### [EXERCISE BRIEF]
Search term "chevron": copy each line of the records that contains it.

### [RECORD EXTRACTS]
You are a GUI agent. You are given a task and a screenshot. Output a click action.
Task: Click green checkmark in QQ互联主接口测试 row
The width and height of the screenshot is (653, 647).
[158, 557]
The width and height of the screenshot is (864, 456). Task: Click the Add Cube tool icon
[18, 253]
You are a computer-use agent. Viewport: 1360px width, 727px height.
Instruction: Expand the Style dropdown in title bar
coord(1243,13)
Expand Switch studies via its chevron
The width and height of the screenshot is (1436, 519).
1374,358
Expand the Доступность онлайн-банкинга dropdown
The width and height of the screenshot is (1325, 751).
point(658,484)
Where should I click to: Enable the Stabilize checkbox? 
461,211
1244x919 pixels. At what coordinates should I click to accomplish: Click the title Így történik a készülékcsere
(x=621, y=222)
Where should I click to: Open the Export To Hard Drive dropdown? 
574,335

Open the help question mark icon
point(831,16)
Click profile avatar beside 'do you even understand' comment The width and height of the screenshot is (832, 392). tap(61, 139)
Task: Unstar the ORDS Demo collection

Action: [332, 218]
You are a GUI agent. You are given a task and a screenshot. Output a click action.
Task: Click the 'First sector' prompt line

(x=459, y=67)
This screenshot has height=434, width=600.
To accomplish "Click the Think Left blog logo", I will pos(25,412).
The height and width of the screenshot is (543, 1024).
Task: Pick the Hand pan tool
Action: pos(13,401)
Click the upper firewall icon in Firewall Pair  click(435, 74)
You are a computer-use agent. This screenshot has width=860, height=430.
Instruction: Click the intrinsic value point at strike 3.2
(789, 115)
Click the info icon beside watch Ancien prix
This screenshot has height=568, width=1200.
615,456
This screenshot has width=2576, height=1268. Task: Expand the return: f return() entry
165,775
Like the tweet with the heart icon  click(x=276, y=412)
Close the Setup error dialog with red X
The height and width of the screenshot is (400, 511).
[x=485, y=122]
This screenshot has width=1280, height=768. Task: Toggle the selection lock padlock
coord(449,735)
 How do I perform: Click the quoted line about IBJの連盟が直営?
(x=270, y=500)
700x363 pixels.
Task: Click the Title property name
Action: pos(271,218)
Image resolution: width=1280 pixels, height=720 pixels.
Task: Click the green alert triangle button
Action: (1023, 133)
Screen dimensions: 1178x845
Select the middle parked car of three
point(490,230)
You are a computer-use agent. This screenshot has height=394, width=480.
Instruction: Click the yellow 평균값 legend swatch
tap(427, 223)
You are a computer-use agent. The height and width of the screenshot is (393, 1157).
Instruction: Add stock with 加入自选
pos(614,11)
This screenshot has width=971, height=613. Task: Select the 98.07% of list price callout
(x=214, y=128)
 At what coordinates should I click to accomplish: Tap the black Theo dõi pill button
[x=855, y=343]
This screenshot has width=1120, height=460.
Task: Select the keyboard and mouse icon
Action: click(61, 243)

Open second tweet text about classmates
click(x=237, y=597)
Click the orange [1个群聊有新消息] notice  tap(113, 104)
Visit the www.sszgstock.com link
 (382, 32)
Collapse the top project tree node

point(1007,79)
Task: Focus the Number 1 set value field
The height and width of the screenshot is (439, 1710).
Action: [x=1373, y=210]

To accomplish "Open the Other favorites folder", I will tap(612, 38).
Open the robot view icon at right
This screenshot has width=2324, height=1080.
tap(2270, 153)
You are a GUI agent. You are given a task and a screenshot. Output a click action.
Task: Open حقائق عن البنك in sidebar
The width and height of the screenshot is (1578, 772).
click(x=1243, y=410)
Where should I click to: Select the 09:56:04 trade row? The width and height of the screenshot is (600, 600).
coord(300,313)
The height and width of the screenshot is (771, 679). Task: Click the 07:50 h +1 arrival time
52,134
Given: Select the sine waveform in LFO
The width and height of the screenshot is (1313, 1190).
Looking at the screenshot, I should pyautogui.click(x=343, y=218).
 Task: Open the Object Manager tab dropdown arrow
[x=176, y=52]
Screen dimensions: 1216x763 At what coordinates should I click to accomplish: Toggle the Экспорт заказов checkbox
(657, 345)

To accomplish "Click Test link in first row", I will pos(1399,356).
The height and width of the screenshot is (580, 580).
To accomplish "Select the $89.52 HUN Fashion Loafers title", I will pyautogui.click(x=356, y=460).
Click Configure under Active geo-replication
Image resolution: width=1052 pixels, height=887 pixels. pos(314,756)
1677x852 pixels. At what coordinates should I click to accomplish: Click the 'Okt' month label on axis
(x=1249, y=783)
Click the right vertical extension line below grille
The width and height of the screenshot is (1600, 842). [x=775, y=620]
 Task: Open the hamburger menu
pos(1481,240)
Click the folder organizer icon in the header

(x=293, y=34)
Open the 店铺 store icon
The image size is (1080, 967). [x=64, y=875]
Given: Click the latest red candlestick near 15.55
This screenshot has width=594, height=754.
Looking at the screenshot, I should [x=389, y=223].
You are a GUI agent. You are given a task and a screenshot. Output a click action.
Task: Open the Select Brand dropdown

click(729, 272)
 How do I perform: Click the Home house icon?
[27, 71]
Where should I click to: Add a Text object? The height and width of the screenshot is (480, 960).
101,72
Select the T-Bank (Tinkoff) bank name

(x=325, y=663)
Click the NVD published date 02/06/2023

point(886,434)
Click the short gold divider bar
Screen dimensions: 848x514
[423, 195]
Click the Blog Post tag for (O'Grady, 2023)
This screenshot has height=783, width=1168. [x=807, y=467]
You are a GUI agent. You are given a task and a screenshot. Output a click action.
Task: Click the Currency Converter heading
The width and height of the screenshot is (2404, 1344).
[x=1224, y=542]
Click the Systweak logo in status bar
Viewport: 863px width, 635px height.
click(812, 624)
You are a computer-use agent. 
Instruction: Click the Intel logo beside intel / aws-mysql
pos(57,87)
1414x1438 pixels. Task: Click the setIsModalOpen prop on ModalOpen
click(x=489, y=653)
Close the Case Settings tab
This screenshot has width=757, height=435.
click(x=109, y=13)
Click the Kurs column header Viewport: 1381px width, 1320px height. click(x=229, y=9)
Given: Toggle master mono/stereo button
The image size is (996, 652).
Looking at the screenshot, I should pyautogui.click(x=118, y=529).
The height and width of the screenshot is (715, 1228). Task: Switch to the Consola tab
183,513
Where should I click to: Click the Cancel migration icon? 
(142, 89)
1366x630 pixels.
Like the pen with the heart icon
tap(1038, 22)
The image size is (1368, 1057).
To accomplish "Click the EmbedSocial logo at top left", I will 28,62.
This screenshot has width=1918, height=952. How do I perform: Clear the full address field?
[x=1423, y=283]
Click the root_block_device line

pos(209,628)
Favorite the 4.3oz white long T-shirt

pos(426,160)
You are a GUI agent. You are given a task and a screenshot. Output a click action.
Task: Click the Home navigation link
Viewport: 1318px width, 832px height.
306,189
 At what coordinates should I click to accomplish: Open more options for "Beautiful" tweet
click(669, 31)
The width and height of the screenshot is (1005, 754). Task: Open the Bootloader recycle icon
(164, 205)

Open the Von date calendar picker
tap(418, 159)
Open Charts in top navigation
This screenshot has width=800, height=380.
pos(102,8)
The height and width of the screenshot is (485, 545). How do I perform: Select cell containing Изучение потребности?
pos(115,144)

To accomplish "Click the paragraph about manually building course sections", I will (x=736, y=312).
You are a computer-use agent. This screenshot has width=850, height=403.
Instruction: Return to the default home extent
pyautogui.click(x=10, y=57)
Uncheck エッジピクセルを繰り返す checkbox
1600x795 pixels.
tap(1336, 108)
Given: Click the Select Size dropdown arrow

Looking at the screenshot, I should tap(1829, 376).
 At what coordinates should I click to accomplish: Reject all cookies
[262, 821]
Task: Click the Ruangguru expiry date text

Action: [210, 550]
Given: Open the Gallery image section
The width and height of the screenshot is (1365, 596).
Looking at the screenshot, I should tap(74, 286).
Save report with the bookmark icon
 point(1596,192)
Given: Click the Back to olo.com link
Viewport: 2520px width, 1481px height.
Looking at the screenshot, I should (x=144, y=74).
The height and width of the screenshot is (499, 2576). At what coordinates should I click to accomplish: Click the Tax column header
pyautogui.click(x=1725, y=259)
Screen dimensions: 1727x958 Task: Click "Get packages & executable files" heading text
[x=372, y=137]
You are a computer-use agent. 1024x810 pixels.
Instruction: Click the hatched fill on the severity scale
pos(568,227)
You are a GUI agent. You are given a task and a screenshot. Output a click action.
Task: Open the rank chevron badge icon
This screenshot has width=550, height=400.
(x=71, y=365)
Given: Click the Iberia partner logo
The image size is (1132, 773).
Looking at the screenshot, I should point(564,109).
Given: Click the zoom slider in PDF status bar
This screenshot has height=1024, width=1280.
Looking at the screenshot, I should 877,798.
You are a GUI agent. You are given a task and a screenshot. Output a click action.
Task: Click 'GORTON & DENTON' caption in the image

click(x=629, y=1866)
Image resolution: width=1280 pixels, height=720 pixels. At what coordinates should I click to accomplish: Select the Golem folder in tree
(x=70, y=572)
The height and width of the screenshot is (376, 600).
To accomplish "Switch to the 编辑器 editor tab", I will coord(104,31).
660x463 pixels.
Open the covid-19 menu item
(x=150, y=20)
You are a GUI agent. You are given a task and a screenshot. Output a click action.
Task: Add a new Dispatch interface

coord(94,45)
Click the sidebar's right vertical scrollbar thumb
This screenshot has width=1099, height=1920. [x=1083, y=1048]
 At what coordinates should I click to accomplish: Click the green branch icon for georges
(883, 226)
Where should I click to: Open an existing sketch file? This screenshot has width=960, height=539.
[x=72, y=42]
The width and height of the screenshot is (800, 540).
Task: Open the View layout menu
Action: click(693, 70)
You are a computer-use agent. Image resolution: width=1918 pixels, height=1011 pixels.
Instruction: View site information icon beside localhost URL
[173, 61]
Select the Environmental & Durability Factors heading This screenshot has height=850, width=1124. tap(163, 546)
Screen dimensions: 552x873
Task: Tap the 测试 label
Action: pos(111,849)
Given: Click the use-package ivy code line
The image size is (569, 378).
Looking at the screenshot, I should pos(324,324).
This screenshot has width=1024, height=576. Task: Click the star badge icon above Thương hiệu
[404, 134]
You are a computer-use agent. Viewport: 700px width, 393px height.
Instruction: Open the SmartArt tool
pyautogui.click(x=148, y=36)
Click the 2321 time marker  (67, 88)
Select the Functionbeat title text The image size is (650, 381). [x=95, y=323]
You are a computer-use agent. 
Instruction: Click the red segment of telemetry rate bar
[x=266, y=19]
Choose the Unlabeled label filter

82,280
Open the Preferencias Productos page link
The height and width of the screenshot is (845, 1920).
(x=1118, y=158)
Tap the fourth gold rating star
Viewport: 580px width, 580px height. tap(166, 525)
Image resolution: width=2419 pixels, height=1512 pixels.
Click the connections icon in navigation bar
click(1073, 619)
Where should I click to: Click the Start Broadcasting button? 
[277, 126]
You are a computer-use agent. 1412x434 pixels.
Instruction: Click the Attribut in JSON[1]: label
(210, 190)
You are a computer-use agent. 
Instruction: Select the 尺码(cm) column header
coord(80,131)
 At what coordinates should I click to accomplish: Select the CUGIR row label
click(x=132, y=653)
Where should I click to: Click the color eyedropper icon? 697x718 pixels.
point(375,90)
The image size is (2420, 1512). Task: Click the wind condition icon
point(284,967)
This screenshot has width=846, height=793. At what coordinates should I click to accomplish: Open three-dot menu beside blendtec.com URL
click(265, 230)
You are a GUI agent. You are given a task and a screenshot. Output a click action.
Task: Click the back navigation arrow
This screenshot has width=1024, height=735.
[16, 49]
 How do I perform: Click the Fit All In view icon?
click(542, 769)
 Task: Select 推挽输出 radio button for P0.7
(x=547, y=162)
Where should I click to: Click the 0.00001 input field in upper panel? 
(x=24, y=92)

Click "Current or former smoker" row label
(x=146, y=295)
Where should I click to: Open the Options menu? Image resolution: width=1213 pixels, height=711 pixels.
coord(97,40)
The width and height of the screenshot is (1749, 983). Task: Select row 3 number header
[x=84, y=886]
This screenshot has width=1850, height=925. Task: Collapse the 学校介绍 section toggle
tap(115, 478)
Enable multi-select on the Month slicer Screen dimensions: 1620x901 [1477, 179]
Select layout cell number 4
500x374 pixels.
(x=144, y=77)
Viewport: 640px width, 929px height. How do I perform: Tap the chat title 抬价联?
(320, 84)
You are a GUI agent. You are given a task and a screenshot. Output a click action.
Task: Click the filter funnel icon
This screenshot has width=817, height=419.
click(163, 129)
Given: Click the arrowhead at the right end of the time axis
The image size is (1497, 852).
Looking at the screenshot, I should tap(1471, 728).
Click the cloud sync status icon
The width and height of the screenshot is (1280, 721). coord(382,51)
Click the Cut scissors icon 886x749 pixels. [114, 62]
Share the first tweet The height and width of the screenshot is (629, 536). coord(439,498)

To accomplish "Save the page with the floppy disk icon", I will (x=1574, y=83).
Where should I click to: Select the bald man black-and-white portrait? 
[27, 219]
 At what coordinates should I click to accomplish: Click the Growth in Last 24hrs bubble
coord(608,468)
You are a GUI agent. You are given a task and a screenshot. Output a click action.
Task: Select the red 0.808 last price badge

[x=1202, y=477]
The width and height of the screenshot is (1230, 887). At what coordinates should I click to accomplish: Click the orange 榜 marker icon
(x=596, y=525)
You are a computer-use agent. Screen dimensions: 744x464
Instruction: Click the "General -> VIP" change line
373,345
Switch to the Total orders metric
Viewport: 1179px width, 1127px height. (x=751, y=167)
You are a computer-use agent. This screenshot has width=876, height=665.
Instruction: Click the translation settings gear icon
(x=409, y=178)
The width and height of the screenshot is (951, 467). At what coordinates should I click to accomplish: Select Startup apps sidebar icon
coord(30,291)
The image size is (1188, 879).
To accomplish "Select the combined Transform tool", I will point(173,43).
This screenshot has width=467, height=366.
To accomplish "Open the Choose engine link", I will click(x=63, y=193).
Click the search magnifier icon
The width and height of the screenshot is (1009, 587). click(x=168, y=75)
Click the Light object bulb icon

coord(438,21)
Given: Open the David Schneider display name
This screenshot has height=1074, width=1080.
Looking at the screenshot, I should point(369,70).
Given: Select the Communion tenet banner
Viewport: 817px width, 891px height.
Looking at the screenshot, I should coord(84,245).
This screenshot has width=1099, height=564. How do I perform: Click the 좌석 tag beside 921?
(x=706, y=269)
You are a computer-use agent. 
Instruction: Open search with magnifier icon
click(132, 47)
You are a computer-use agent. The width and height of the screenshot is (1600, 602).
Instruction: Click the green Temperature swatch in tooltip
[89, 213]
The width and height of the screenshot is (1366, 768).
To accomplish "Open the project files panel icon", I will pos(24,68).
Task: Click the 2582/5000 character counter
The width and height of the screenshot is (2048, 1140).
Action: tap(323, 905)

### [SOLUTION]
Expand Switch studies via its chevron
Task: Open the rank chevron badge icon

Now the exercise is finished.